Aim of the exercise
Your answer should be each line of the entries that contains the word "computer", copied in full.

[Saved entries]
━━━
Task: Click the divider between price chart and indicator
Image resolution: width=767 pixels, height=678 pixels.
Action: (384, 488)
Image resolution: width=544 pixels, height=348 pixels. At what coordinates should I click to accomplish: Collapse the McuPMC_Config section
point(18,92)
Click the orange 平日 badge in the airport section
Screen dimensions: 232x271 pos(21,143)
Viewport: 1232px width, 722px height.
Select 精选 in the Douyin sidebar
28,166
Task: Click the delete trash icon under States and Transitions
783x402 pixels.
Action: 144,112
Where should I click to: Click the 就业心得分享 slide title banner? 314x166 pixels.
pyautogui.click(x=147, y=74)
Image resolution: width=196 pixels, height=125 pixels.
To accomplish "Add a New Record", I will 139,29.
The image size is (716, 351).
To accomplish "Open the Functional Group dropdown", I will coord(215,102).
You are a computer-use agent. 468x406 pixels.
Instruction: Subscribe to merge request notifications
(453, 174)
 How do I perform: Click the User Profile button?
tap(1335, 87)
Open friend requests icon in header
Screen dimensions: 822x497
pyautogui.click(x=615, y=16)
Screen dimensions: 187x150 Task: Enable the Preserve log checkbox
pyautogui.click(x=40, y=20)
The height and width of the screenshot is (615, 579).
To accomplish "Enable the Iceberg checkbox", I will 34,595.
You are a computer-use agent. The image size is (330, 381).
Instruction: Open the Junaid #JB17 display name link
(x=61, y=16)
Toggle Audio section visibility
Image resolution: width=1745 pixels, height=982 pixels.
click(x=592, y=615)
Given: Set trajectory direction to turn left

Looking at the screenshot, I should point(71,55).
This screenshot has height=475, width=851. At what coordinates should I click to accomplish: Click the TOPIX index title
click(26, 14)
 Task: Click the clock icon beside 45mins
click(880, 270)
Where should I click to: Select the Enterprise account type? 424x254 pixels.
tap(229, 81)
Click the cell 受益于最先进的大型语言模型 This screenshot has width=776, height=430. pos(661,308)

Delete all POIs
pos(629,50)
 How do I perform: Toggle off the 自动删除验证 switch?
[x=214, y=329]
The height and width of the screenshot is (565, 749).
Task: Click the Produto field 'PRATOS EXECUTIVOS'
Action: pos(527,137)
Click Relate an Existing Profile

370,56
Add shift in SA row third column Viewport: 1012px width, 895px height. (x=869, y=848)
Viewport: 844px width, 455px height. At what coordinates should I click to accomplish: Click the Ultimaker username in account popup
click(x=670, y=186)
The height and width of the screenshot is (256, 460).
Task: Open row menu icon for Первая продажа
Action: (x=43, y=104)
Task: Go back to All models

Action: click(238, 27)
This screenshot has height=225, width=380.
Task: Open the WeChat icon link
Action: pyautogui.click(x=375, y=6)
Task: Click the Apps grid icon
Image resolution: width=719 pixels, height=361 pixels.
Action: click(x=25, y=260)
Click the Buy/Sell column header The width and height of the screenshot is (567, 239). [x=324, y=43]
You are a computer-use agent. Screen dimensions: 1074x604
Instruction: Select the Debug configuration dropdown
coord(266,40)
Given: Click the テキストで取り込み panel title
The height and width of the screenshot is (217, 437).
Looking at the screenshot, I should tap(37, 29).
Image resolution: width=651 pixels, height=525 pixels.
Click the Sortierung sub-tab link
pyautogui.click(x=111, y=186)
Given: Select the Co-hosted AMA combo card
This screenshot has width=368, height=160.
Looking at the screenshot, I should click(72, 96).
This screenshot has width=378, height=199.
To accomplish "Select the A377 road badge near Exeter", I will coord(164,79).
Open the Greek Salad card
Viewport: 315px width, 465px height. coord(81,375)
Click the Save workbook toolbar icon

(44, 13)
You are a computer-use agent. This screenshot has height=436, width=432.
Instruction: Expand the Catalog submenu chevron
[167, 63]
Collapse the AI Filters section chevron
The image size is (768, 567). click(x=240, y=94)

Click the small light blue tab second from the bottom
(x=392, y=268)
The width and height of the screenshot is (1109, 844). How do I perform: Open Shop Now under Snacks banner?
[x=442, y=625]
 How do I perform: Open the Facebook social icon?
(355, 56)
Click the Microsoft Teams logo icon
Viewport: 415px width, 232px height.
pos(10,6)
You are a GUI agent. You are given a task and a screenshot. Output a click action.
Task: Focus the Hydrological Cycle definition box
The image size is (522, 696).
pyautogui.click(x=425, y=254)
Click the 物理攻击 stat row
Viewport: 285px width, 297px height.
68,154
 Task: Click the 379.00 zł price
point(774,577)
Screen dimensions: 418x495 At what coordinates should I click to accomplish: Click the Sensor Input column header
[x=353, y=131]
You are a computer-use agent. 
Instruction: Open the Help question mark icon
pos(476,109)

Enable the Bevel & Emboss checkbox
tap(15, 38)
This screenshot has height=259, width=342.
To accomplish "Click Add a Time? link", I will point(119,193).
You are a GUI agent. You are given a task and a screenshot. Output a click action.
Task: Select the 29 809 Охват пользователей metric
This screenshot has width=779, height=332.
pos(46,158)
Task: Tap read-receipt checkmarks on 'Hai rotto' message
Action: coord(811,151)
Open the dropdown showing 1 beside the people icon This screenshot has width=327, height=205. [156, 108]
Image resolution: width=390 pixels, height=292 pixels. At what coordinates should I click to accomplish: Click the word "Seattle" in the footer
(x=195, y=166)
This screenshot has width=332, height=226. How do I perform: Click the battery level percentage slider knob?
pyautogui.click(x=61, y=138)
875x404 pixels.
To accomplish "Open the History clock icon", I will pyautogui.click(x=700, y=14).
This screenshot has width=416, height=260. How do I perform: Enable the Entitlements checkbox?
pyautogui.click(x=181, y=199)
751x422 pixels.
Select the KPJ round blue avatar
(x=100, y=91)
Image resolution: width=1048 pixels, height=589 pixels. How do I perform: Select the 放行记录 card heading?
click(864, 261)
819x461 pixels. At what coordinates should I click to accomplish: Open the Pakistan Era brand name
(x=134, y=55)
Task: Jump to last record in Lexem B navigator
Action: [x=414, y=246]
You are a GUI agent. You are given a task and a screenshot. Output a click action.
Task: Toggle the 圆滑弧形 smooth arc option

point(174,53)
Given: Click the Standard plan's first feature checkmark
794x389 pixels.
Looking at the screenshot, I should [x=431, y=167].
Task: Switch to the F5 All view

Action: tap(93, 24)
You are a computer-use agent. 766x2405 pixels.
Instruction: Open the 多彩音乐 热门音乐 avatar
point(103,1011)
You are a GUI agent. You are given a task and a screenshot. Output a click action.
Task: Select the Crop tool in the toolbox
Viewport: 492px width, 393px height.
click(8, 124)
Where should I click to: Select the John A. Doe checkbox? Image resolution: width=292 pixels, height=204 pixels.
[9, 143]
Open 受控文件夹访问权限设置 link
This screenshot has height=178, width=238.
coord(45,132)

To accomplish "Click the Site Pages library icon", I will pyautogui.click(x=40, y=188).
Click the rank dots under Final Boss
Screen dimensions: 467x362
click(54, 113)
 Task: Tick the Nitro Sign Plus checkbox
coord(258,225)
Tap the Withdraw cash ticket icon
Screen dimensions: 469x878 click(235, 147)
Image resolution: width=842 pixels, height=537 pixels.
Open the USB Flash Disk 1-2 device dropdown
━━━
Response box
You are a computer-use agent. 468x406 pixels.
You are a computer-use agent. The image size is (330, 381).
You are a computer-use agent. Screen dimensions: 1074x604
You are a computer-use agent. This screenshot has height=436, width=432.
You are a computer-use agent. 
You are a computer-use agent. 766x2405 pixels.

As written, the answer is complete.